● FRAGMENTO:

▼

En este sentido, el filósofo Gilles Lipovetsky señala que en el siglo XIX y en la primera mitad del siglo XX los deportes se concibieron como un deber del hombre hacia sí mismo que lo aleja de la molicie y perfecciona sus facultades corporales.

El deporte apoya la correcta formación del carácter humano, la sensibilidad hacia el logro de los demás y ayuda a templar las voluntades, superándose a sí mismo.

La práctica deportiva bajo esta concepción apoya la búsqueda del bien común, pues implica el cuidado y goce de ciertos bienes que sólo pueden ser alcanzados mediante la disciplina, el esfuerzo y la cooperación con los demás.

El deporte no solo debe ser visto como negocio, pues su fin verdadero es el apoyar el desarrollo de las más altas cualidades morales, favoreciendo la confianza de uno mismo, y permitiendo el aprendizaje del deber, del espíritu de equipo, del orgullo del cuerpo.

Sin embargo, en la actualidad, el deporte no es presentado como una pedagogía moral, ni un aprendizaje de virtudes.

▲

● EXTRACTOS DE REGISTROS:
▼

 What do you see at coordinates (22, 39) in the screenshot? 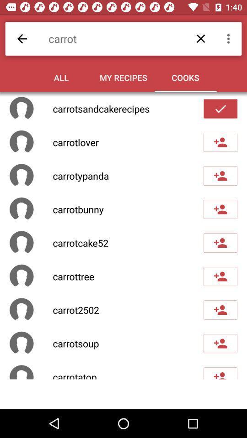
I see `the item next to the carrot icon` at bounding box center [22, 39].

▲
▼

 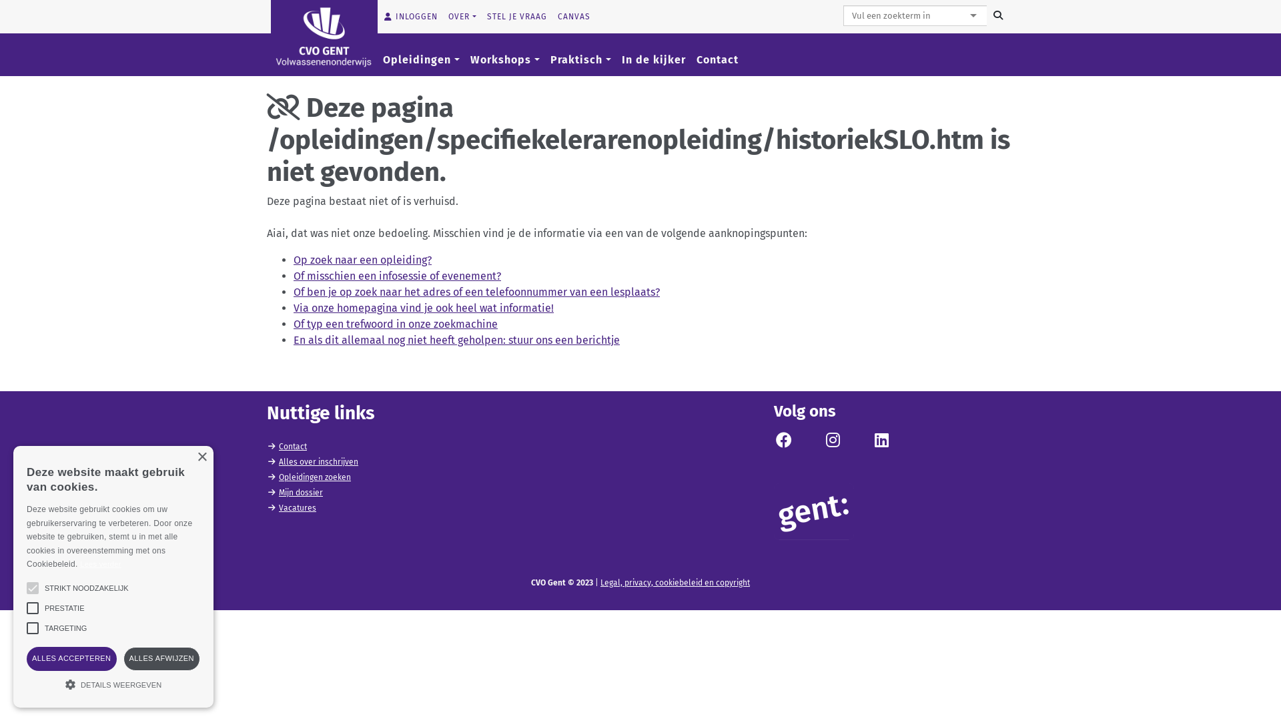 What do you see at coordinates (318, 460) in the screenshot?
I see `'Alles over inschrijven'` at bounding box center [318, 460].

▲
▼

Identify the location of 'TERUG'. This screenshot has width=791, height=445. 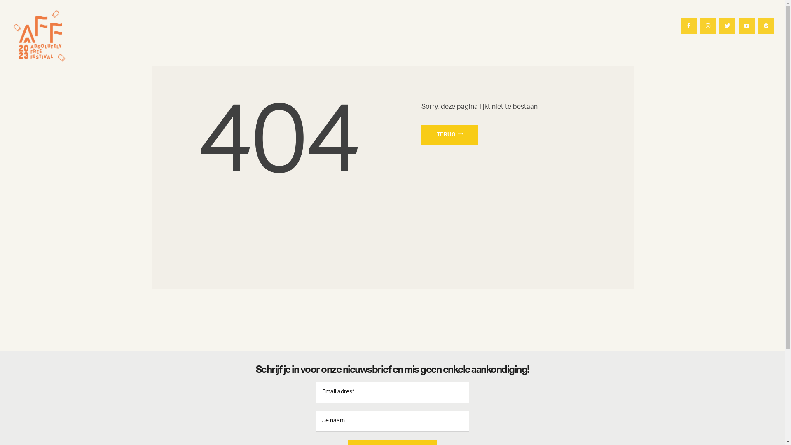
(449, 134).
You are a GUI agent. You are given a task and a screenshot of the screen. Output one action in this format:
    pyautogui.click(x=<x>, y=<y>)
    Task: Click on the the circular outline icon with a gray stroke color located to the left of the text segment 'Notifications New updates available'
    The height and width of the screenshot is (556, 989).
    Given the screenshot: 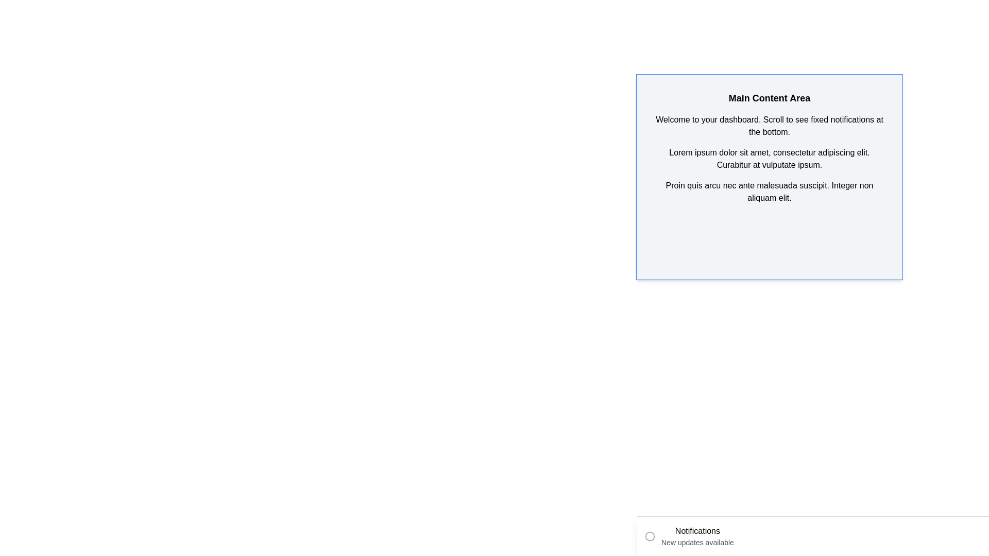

▲

● INSTRUCCIONES:
a: Indica si cada afirmación coincide con el fragmento sobre el deporte y justifica con las palabras exactas del fragmento: (i) Según Lipovetsky, en el siglo XIX y la primera mitad del XX el deporte se entendía como un deber del hombre hacia sí mismo. (ii) En la actualidad el deporte se presenta como una pedagogía moral. (iii) Ciertos bienes de la práctica deportiva pueden lograrse sin disciplina ni esfuerzo.
b: Retoma el fragmento sobre el deporte justo después de su última oración y continúalo.
Los registros provienen de una fuente distinta.

● RESULTADOS POR TAREA:
a:
(i) Sí: «los deportes se concibieron como un deber del hombre hacia sí mismo».
(ii) No: «el deporte no es presentado como una pedagogía moral».
(iii) No: «sólo pueden ser alcanzados mediante la disciplina, el esfuerzo y la cooperación con los demás».

b:
El deporte de masa es en lo esencial una actividad dominada por la búsqueda del placer, del dinamismo energético, de la experiencia de uno mismo: después del deporte disciplinario y moralista, he aquí el deporte-ocio, el deporte-salud, el deporte-desafío.

El deporte ha entrado en una moda a la carta y la promoción acelerada de los “productos-deporte”, con su correspondiente marketing al servicio del culto narcisista del cuerpo y del espectáculo, olvidándose de su contribución a la formación moral de las personas.

De acuerdo con el estudio “The role of the media in the commodification of sport”, la práctica deportiva se ha dirigido hacia un proceso de “comodificación”; transformándose de ser una práctica social que aspira al bien común en un objeto mercantilizado que adquiere un valor de cambio, y por tanto se vuelca a la esfera de consumo como un producto más diseñado al gusto del mercado.

He aquí el tiempo del deporte de utilidad política, he aquí el momento de la esponsorización, de las estrellas que se compran y se venden a precio de oro.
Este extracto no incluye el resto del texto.